糖尿病の薬物治療において、規則正しい食生活は非常に重要な要因となります。しかしながら、手術が必要となった場合や、他の病気の検査のためなどに、変則的な食事や絶食が必要となるケースもあります。

こういった場合、糖尿病の薬物療法を行っている方は、普段とは異なる食事内容となることに不安や焦燥感を感じることが少なくないかと思います。とはいえ、手術や病気の検査のために食事が変則的になった場合は、担当医が適切に対応してくれるため、そう心配する必要はありません。

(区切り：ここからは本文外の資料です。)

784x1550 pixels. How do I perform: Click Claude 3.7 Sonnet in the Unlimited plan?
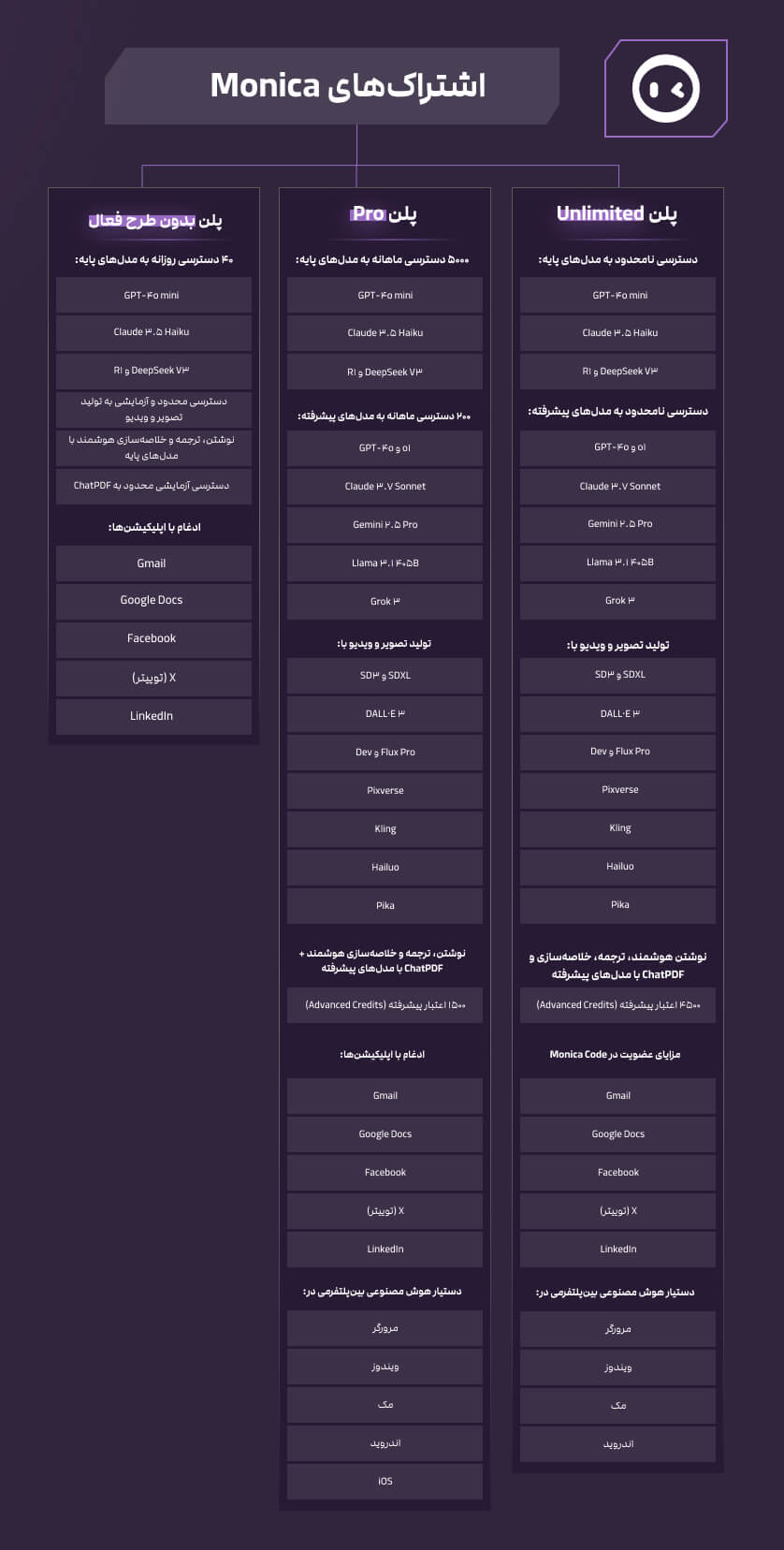coord(619,486)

しかしながら、ある程度の予備知識があると、食事に関する不安も解消できますし、いざという時にも安心して対処できるのも事実です。そこで今回は、病気やケガの手術や検査で食事が摂れない、変則的になってしまった場合など、薬物治療がどうなるのかをご説明していきたいと思います。

経口血糖降下薬を服用している場合

経口血糖降下薬を用いて薬物治療を行っている場合は、食事が摂れなくなった時点で薬の服用を一時中断します。また、経口血糖降下薬の作用時間が長い場合は、作用時間を逆算し、絶食部の前日から薬剤の減量や中止のタイミングを計ることとなります。

薬の服用の再開時期については、担当医が状況に合わせてしっかりと指導してくれるので、安心して指示に従っておきましょう。

インスリン注射を行っている場合

インスリン療法を行って入り場合には、低血糖や高血糖が起こらないようインスリンの投与量を調整することになります。この調整量は、患者さんの状態や使用しているインスリン製剤の特性・特徴に合わせていくこととなります。

この時、血糖コントロールが不安定になる場合には、スライディングスケール(血糖レベルに応じてインスリンの注射を加減する目安)を作成し、一時的に速効型インスリン製剤を注射することもあります。

いずれにしても、薬の種類や量の増減、中止・再開のタイミングなどは担当医が適切に対応するため、患者さんが自分で調整・判断をする必要はありません。しかし、食事ができない場合の薬物療法の概要を知っておくと、いざという時に安心して対応ができることでしょう。